Il se passe vraiment quelque chose en Occitanie. Ce monde est petit : Cocanha côtoie San Salvador sur le label Pagans (fondé par le groupe de prog occitanophone Artùs), et la pochette de leur deuxième album, Puput, sorti en février 2020, est signée Rodin Kaufmann. Qu'on n'aille pourtant pas croire que la musique de ce duo féminin n'existe pas par elle-même. Les ingrédients sont les mêmes que San Salvador : voix, percussions, boucles hypnotiques et passé revisité. Mais elles préfèrent baisser le tempo, pour installer une ambiance type bal populaire. Subtilement, leur emploi du tambourin à cordes, typiquement pyrénéen, finit par sonner comme un beat de house, gracieux et envoûtant. Et avec lui vient une grande force, portant à la fois une défense de la tradition, minorée dans notre pays centralisé, et une énergie féministe. Coup double, donc.
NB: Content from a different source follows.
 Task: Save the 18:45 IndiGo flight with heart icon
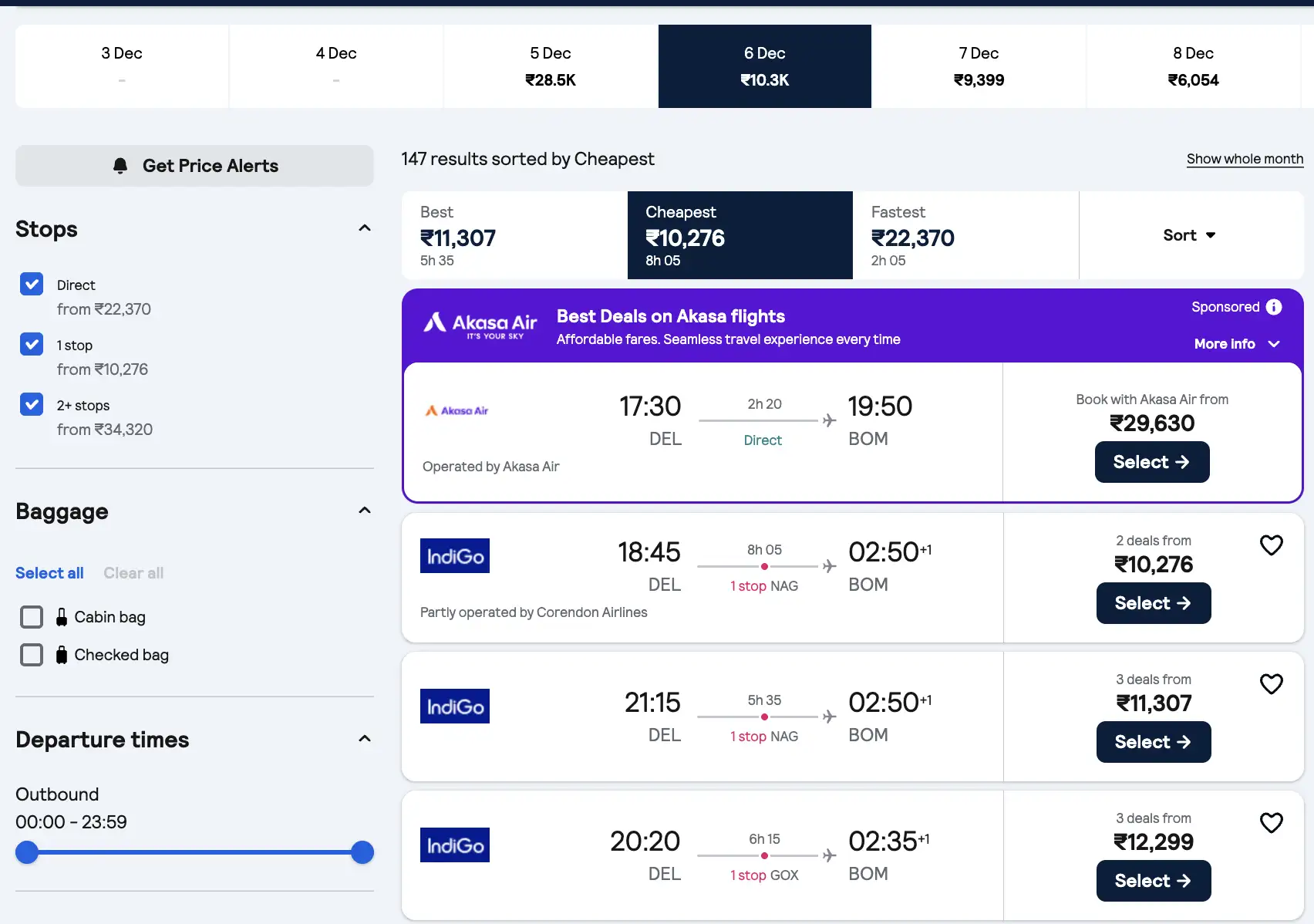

5 - Chouk Bwa & The Ångströmers

Avec les différents créoles français, on aurait pu parler de la toujours enthousiasmante scène maloya de la Réunion. Mais c'est bien de Haïti que vient Chouk Bwa - et son leader, Jean-Claude Sambaton. Perpétuant l'héritage du vaudou, à travers polyphonies et polyrythmies, le groupe sort un premier disque en 2015, avant de rencontrer le duo electro franco-belge The Ångströmers. Celui-ci va alors se mettre au service des Haïtiens, apportant de multiples effets et sonorités électroniques à leurs chants intenses et engagés. En a résulté l'électrisant Vodou Alè l'année dernière. Les deux Européens soulignent la force des percussions, la fougue du chant, sans jamais tirer la couverture à eux. Car c'est bien la tradition haïtienne qui est au cœur du disque, que chacun des deux groupes modernise à sa façon. Un vrai travail d'équipe.